1

I have a folder of many CSV files in which the first eight columns have the same header, but varying amounts of columns after the first eight. I am attempting to use Queries and Connections in Excel 2016 to complete this.

Here is an example of the format of the CSV files (pretend there are string values in A - H):

----------------------------------------------------------------------------------------------------------------
|     A     |  B  |  C  |  D  |  E  |  F  |  G  |  H  | Company 1 | Value (1) | Company 2 | Value (2) | etc... |  
----------------------------------------------------------------------------------------------------------------  
| Product 1 |     |     |     |     |     |     |     |    .05    |   25.00   |    .08    |   14.00   |        |  
----------------------------------------------------------------------------------------------------------------  
| Product 2 |     |     |     |     |     |     |     |    .16    |   43.00   |    .06    |   18.00   |        |  
----------------------------------------------------------------------------------------------------------------  

Once again: Columns A - H are the same for each CSV file, but each file has a different amount of Companies/Values (the company names are different for each file).
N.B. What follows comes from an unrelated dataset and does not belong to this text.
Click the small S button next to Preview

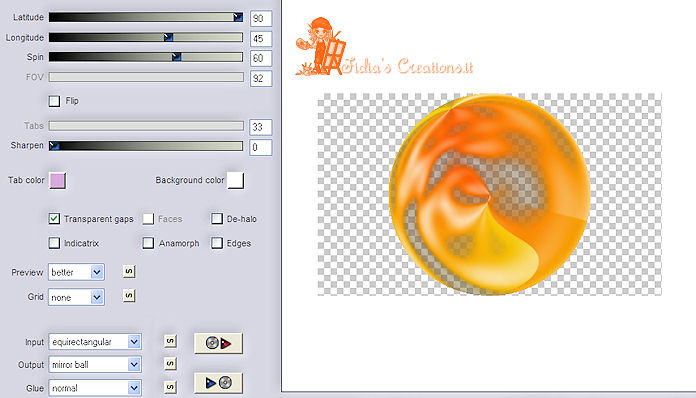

I have done the necessary steps for one CSV file and was hoping there was some way I could possibly use it as a template for the others.

Here are the steps I need to do in Excel's Query editor:

  • Delete some of "A-H" columns (these headers match for all files, shouldn't be hard)
  • Delete all "Value (#)" columns - the number of these is different in each CSV file
  • Unpivot all the "Company #" columns (now is every column after matching columns A - H because "Value (#)" columns were deleted in previous step)
  • Rename column with all company names to "Company"
  • Rename column with all values previously under each company to "Cost"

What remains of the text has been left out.